I am mostly self-taught in the basics of AI. I have had some great mentors and tutors via YouTube and books. My favorite books for learning deep learning are “Deep Learning: A Visual Approach” and “Deep Learning Illustrated.” However, I suggest a top-down learning approach where you start with using a high-level training library like SuperGradients and a pre-trained model for inference. Then train on a custom dataset. Skip all the math at the beginning and just build something. If you’re really into it, you’ll delve deeper into it.
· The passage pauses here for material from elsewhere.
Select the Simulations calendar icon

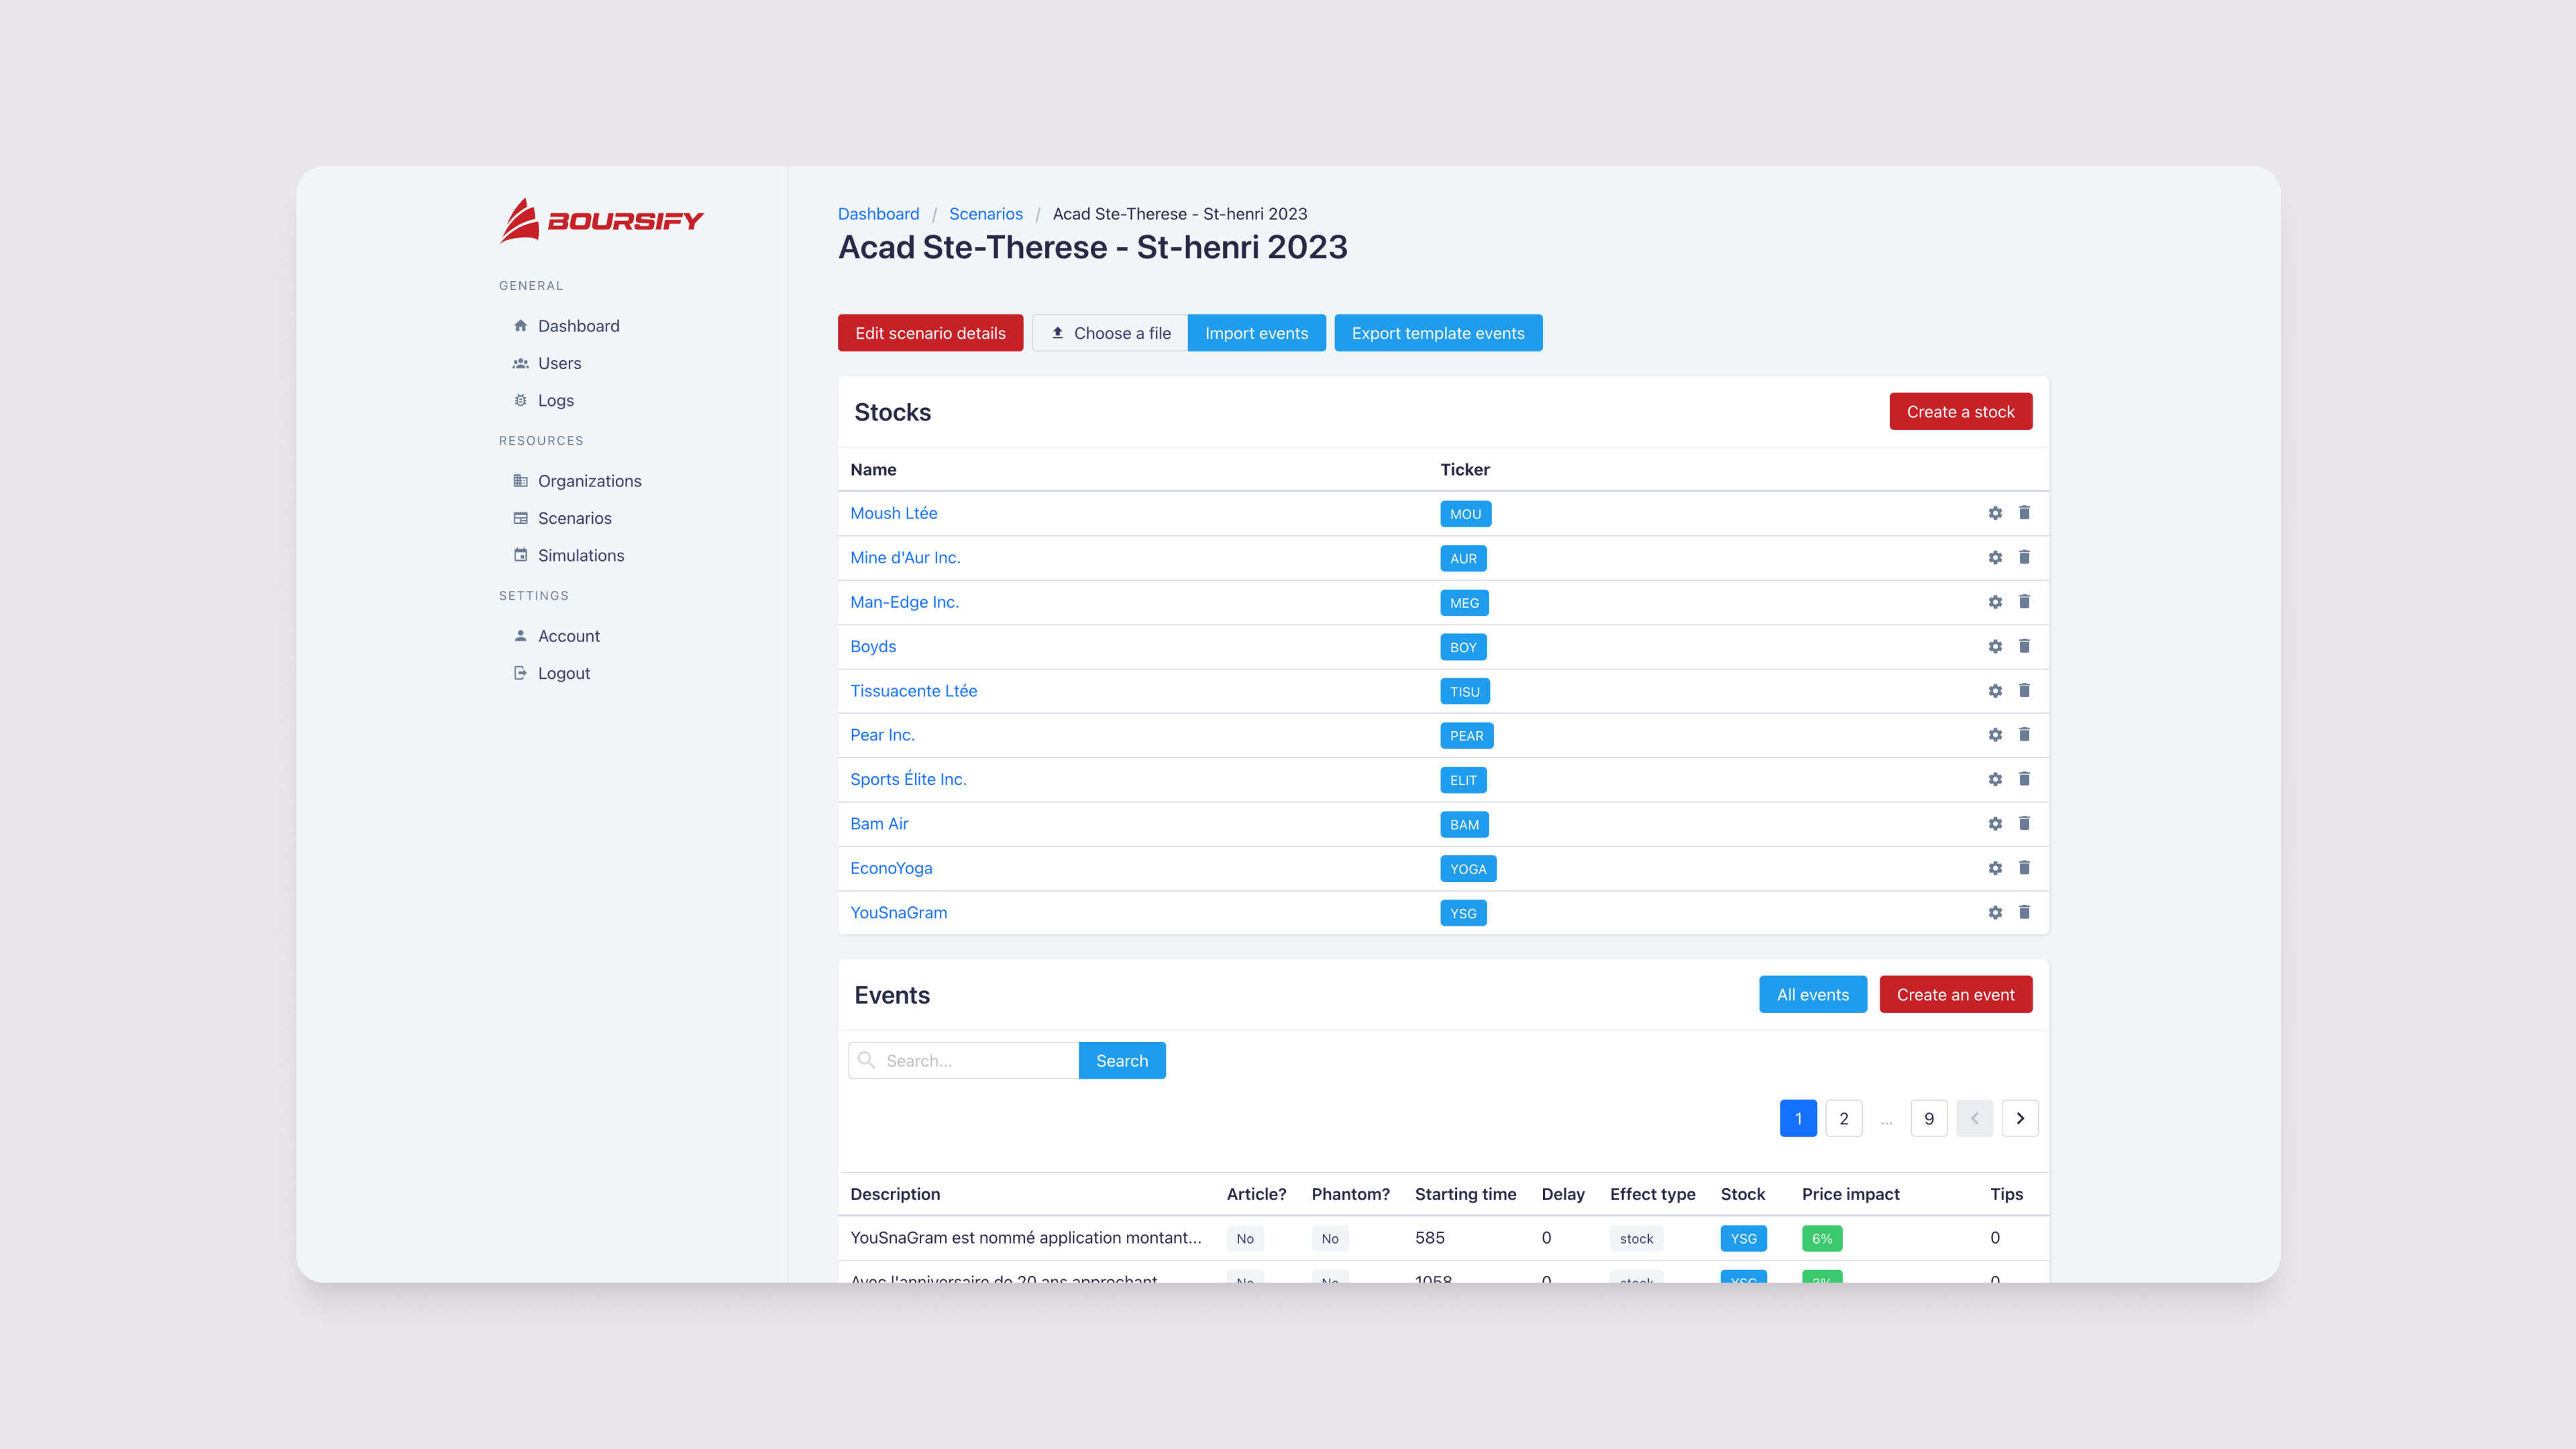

  1. Your previous experience with AI?
    My experience level with AI is somewhere between an experienced beginner and mid-level proficiency in deep learning. I was proficient with statistics and classical machine learning, and I had gained some experience with computer vision. Before joining the Build Fast Course, I had some experience with AI. I was familiar with PyTorch, training computer vision models, etc. I just needed a structured approach to learning langchain without having to spend too much time figuring out a roadmap myself.
  2. How do you spend your time outside of work and learning?
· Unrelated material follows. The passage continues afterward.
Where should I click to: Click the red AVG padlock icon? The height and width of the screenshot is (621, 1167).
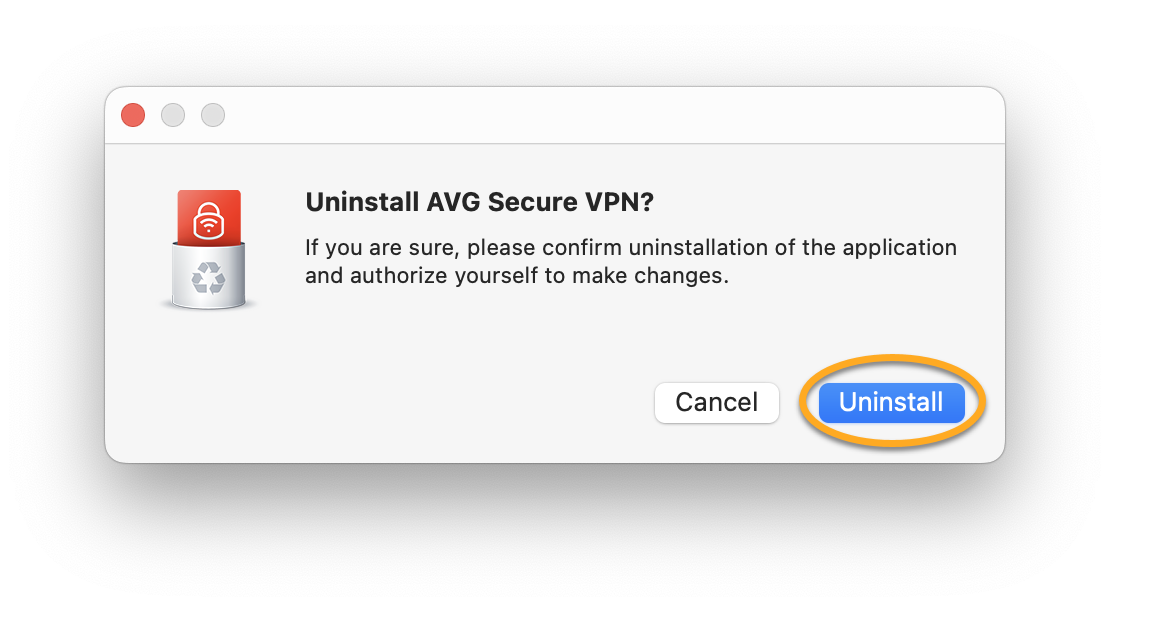(x=208, y=222)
I have two small kids: a 3.5-year-old boy and an 8-month-old girl. Outside of work, I spend as much time with them as I can. But other than that, AI is my life. I love learning about it, practicing my skills, and building with it. Currently, I’m part of an LLMOps bootcamp run by the guys at ML Maker Space.

  1. Could you share some details about the AI product you’ve developed?

At Deci AI, we build models. In May 2023, we released a new object detection model called YOLO-NAS. It’s an open-source model, but the pre-trained weights have some restrictions for commercial use. However, you can use the architecture to train your own model from scratch.

In August 2023, we released an open-source code generation model, DeciCoder. This one is released under Apache 2.0, so no restrictions there. We also have an open-source training library called SuperGradients. It’s PyTorch-based and offers a lot of training tricks that are easy to implement. It also simplifies Knowledge Distillation, Quantization (PTQ/QAT), and using DDP.

  1. What enhancements or new features are you planning to add?

For SuperGradients, I’m in the process of collecting feedback from the community. We want the library to be as user-friendly as possible, while still allowing for flexibility and customization. We recently made it easy to export a model to ONNX and we’re expanding our model zoo. We recently added our version of DEKR to the model zoo, and soon we plan to add YOLO-NAS for segmentation and pose.

  1. Can you talk about your tech stack?

My tech stack includes PyTorch, SuperGradients, HuggingFace, Streamlit, and Google Collab. I work a lot out of Collab since my role involves a lot of teaching andinstruction. I find Collab to be very flexible and use it so frequently that I subscribe to Collab+ Pro.

  1. How has your experience with the BuildFast Academy contributed to the development of your AI product?

The course has been an excellent introduction to Langchain and its common patterns. I enjoyed Peter’s use of mindmaps as they helped organize my own thinking. I plan on using some of the template projects from the course to connect to DeciCoder and build a personal coding assistant.